* Problem description
The entries below are to be written out again without alteration.
- Opening Delimiter -
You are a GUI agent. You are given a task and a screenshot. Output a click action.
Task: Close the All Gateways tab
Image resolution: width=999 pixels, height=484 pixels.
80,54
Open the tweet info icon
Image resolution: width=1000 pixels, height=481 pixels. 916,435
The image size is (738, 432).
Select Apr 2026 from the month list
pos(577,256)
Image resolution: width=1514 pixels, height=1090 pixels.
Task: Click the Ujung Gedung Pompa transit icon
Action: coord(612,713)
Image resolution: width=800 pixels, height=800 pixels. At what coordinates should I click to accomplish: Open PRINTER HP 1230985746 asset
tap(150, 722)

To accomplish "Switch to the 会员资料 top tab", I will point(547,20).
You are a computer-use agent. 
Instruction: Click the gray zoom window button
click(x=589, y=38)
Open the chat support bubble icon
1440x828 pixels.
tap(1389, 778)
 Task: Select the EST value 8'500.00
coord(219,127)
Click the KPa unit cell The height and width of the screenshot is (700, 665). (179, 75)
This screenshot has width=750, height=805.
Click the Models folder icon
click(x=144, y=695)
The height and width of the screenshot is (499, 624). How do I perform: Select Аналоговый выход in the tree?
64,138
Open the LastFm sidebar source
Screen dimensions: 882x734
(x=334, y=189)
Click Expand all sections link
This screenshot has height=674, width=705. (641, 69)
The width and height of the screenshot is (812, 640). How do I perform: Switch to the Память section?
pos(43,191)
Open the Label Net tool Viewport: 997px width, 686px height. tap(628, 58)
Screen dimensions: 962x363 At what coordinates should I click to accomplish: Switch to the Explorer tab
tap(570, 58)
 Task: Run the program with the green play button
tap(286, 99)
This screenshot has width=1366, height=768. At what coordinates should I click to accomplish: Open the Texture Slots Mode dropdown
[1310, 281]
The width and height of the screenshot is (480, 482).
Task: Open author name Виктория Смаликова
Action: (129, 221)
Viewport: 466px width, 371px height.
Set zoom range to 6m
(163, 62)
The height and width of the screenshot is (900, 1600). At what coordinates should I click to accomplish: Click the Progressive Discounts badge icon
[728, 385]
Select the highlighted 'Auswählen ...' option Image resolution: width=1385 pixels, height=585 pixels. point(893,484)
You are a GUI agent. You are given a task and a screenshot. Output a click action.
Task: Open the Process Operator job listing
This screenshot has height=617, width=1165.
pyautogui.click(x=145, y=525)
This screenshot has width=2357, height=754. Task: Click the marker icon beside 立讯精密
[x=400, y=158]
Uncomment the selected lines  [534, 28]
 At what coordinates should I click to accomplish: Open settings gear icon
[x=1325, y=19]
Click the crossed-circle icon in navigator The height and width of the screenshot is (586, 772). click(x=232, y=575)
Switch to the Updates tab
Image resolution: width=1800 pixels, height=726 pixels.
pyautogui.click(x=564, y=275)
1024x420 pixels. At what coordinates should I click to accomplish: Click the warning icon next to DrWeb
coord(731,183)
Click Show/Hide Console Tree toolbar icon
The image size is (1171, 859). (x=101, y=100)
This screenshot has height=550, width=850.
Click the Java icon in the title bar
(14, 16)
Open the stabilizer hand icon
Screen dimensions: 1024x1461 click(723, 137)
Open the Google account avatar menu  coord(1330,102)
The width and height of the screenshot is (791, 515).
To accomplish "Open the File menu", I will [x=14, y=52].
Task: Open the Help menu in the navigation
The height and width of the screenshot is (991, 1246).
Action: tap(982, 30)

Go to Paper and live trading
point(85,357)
- Closing Delimiter -
* Your response
You are a GUI agent. You are given a task and a screenshot. Output a click action.
Task: Close the All Gateways tab
Image resolution: width=999 pixels, height=484 pixels.
80,54
Open the tweet info icon
Image resolution: width=1000 pixels, height=481 pixels. 916,435
The image size is (738, 432).
Select Apr 2026 from the month list
pos(577,256)
Image resolution: width=1514 pixels, height=1090 pixels.
Task: Click the Ujung Gedung Pompa transit icon
Action: coord(612,713)
Image resolution: width=800 pixels, height=800 pixels. At what coordinates should I click to accomplish: Open PRINTER HP 1230985746 asset
tap(150, 722)

To accomplish "Switch to the 会员资料 top tab", I will point(547,20).
You are a computer-use agent. 
Instruction: Click the gray zoom window button
click(x=589, y=38)
Open the chat support bubble icon
1440x828 pixels.
tap(1389, 778)
 Task: Select the EST value 8'500.00
coord(219,127)
Click the KPa unit cell The height and width of the screenshot is (700, 665). (179, 75)
This screenshot has width=750, height=805.
Click the Models folder icon
click(x=144, y=695)
The height and width of the screenshot is (499, 624). How do I perform: Select Аналоговый выход in the tree?
64,138
Open the LastFm sidebar source
Screen dimensions: 882x734
(x=334, y=189)
Click Expand all sections link
This screenshot has height=674, width=705. (641, 69)
The width and height of the screenshot is (812, 640). How do I perform: Switch to the Память section?
pos(43,191)
Open the Label Net tool Viewport: 997px width, 686px height. tap(628, 58)
Screen dimensions: 962x363 At what coordinates should I click to accomplish: Switch to the Explorer tab
tap(570, 58)
 Task: Run the program with the green play button
tap(286, 99)
This screenshot has width=1366, height=768. At what coordinates should I click to accomplish: Open the Texture Slots Mode dropdown
[1310, 281]
The width and height of the screenshot is (480, 482).
Task: Open author name Виктория Смаликова
Action: (129, 221)
Viewport: 466px width, 371px height.
Set zoom range to 6m
(163, 62)
The height and width of the screenshot is (900, 1600). At what coordinates should I click to accomplish: Click the Progressive Discounts badge icon
[728, 385]
Select the highlighted 'Auswählen ...' option Image resolution: width=1385 pixels, height=585 pixels. point(893,484)
You are a GUI agent. You are given a task and a screenshot. Output a click action.
Task: Open the Process Operator job listing
This screenshot has height=617, width=1165.
pyautogui.click(x=145, y=525)
This screenshot has width=2357, height=754. Task: Click the marker icon beside 立讯精密
[x=400, y=158]
Uncomment the selected lines  [534, 28]
 At what coordinates should I click to accomplish: Open settings gear icon
[x=1325, y=19]
Click the crossed-circle icon in navigator The height and width of the screenshot is (586, 772). click(x=232, y=575)
Switch to the Updates tab
Image resolution: width=1800 pixels, height=726 pixels.
pyautogui.click(x=564, y=275)
1024x420 pixels. At what coordinates should I click to accomplish: Click the warning icon next to DrWeb
coord(731,183)
Click Show/Hide Console Tree toolbar icon
The image size is (1171, 859). (x=101, y=100)
This screenshot has height=550, width=850.
Click the Java icon in the title bar
(14, 16)
Open the stabilizer hand icon
Screen dimensions: 1024x1461 click(723, 137)
Open the Google account avatar menu  coord(1330,102)
The width and height of the screenshot is (791, 515).
To accomplish "Open the File menu", I will [x=14, y=52].
Task: Open the Help menu in the navigation
The height and width of the screenshot is (991, 1246).
Action: tap(982, 30)

Go to Paper and live trading
point(85,357)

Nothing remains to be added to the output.